Entries:
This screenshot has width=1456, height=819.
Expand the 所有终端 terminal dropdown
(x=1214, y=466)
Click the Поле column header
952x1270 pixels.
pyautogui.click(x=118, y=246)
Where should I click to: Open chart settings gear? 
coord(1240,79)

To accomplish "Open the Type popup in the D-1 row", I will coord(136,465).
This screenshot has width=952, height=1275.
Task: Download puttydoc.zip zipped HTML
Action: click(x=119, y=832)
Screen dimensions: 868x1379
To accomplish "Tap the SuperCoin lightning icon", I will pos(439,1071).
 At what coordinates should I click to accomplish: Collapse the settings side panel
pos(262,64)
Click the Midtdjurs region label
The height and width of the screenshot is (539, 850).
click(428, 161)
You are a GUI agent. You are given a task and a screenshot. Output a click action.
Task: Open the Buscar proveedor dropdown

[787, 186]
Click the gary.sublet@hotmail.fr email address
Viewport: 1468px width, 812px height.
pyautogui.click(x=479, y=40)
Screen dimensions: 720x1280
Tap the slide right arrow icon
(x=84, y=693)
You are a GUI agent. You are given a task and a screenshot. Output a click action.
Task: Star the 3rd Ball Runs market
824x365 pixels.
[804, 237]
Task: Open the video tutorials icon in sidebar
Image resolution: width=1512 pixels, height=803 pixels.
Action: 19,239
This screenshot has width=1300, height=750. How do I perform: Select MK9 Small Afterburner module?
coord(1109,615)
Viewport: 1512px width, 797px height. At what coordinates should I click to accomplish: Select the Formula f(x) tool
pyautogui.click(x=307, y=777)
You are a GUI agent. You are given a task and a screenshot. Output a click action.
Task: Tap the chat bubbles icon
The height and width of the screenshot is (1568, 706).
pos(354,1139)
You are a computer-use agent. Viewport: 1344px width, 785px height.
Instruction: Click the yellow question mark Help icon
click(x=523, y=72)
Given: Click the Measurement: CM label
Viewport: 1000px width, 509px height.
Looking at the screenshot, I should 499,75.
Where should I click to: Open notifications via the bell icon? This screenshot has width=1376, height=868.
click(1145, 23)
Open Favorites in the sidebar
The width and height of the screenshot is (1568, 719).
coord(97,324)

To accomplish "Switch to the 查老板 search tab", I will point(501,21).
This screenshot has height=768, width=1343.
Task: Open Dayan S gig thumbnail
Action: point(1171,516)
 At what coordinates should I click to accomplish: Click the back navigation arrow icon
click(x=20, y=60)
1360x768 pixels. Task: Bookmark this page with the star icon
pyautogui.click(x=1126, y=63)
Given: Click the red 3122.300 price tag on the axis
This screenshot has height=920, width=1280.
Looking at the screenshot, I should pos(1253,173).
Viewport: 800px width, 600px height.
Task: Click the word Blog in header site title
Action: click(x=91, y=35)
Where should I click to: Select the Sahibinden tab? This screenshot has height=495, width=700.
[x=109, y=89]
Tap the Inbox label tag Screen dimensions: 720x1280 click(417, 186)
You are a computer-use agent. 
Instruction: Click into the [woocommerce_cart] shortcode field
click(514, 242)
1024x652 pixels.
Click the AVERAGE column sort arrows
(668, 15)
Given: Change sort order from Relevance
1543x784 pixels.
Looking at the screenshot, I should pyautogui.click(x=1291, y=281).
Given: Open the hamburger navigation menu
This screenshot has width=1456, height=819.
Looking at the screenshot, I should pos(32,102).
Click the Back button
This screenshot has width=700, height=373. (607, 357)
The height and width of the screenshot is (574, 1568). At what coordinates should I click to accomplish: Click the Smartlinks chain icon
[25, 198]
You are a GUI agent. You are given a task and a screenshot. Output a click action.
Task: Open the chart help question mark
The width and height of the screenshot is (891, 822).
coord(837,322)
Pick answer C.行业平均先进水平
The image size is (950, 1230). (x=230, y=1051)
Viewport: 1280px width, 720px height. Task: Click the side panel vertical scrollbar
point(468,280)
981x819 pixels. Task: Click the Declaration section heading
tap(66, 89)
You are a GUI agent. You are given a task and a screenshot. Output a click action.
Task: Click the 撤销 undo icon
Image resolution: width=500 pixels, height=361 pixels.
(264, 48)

Exercise instructions: Print the entries above, from the start of the entries through the line that contains "click(x=523, y=72)", inclusive, reproducing each line exactly.

Response to this task:
This screenshot has width=1456, height=819.
Expand the 所有终端 terminal dropdown
(x=1214, y=466)
Click the Поле column header
952x1270 pixels.
pyautogui.click(x=118, y=246)
Where should I click to: Open chart settings gear? 
coord(1240,79)

To accomplish "Open the Type popup in the D-1 row", I will coord(136,465).
This screenshot has width=952, height=1275.
Task: Download puttydoc.zip zipped HTML
Action: click(x=119, y=832)
Screen dimensions: 868x1379
To accomplish "Tap the SuperCoin lightning icon", I will pos(439,1071).
 At what coordinates should I click to accomplish: Collapse the settings side panel
pos(262,64)
Click the Midtdjurs region label
The height and width of the screenshot is (539, 850).
click(428, 161)
You are a GUI agent. You are given a task and a screenshot. Output a click action.
Task: Open the Buscar proveedor dropdown

[787, 186]
Click the gary.sublet@hotmail.fr email address
Viewport: 1468px width, 812px height.
pyautogui.click(x=479, y=40)
Screen dimensions: 720x1280
Tap the slide right arrow icon
(x=84, y=693)
You are a GUI agent. You are given a task and a screenshot. Output a click action.
Task: Star the 3rd Ball Runs market
824x365 pixels.
[804, 237]
Task: Open the video tutorials icon in sidebar
Image resolution: width=1512 pixels, height=803 pixels.
Action: 19,239
This screenshot has width=1300, height=750. How do I perform: Select MK9 Small Afterburner module?
coord(1109,615)
Viewport: 1512px width, 797px height. At what coordinates should I click to accomplish: Select the Formula f(x) tool
pyautogui.click(x=307, y=777)
You are a GUI agent. You are given a task and a screenshot. Output a click action.
Task: Tap the chat bubbles icon
The height and width of the screenshot is (1568, 706).
pos(354,1139)
You are a computer-use agent. Viewport: 1344px width, 785px height.
Instruction: Click the yellow question mark Help icon
click(x=523, y=72)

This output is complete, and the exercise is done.